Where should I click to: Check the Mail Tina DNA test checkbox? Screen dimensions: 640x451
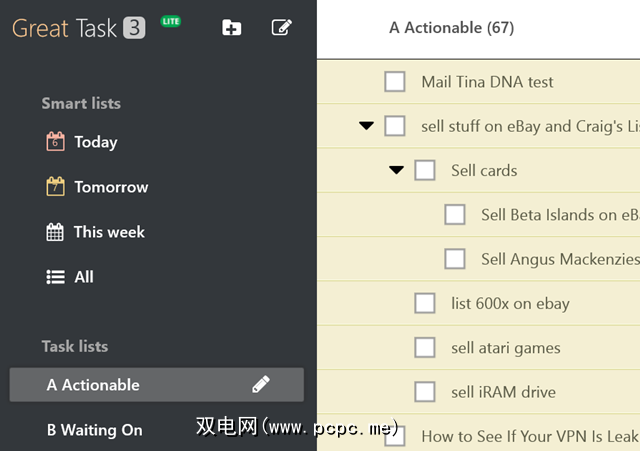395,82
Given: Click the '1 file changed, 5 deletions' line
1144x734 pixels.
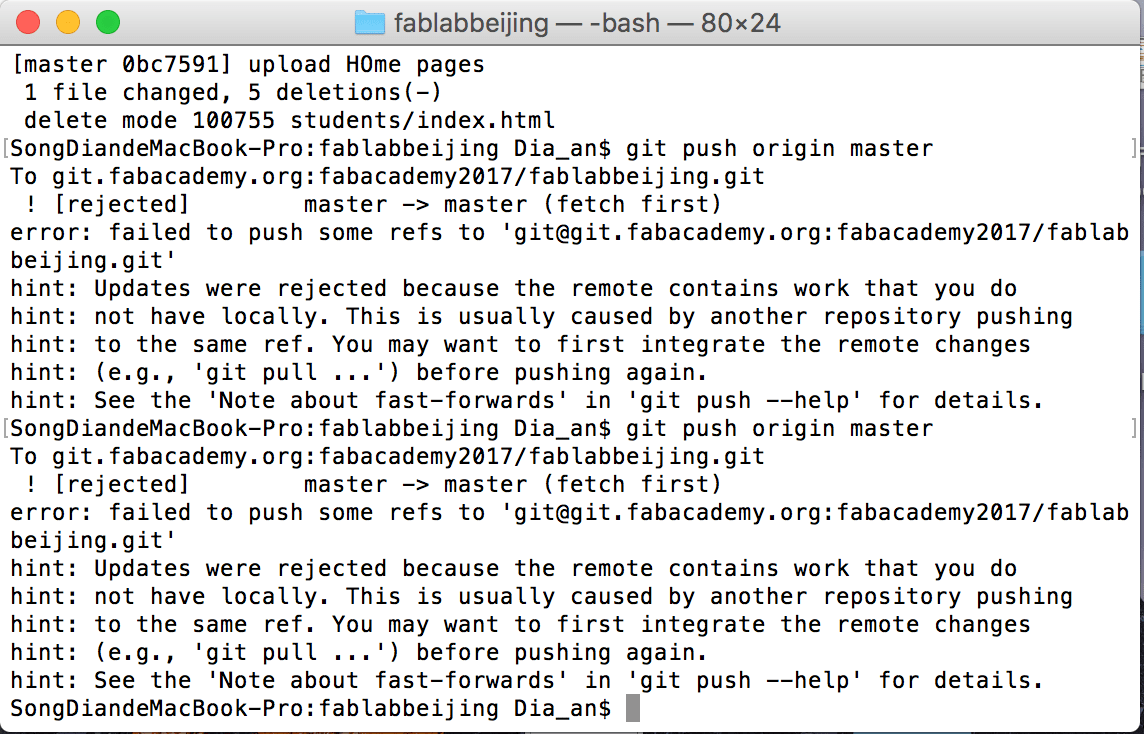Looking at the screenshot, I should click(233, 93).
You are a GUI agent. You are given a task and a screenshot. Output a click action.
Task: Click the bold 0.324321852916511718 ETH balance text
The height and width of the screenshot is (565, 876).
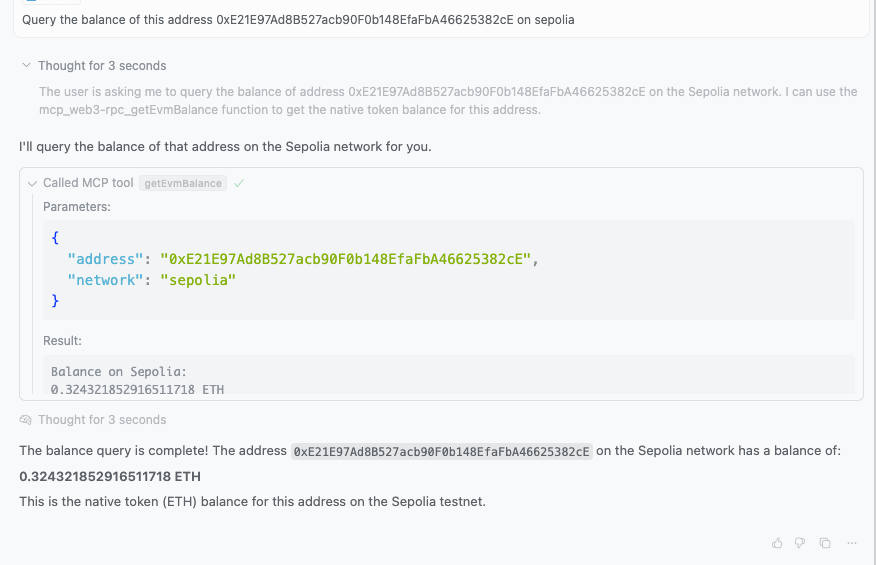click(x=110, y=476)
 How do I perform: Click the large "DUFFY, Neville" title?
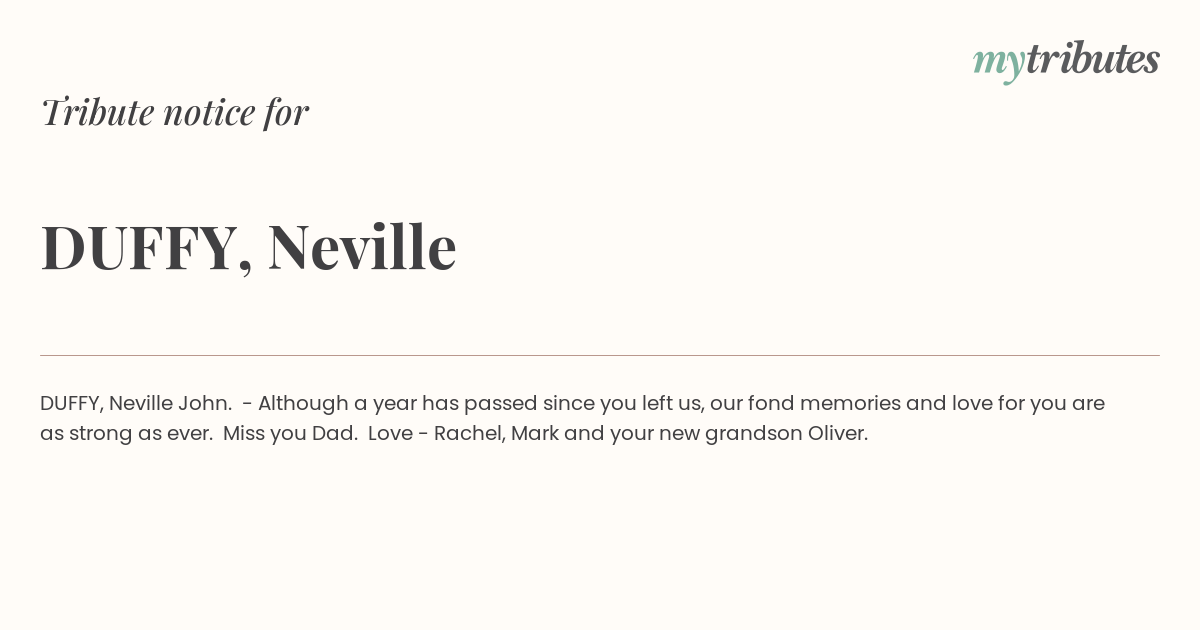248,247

■ ■ ■ ■ ■

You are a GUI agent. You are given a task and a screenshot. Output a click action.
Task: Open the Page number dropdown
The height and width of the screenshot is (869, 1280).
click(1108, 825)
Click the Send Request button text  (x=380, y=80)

■ ■ ■ ■ ■

Work to be completed -> The answer is the lines above from the one with "Given: Click the" to the one with "Task: Click the", set down exactly, with no pictures.

Answer to the exercise ->
Given: Click the '1 file changed, 5 deletions' line
1144x734 pixels.
Looking at the screenshot, I should click(233, 93).
You are a GUI agent. You are given a task and a screenshot. Output a click action.
Task: Click the bold 0.324321852916511718 ETH balance text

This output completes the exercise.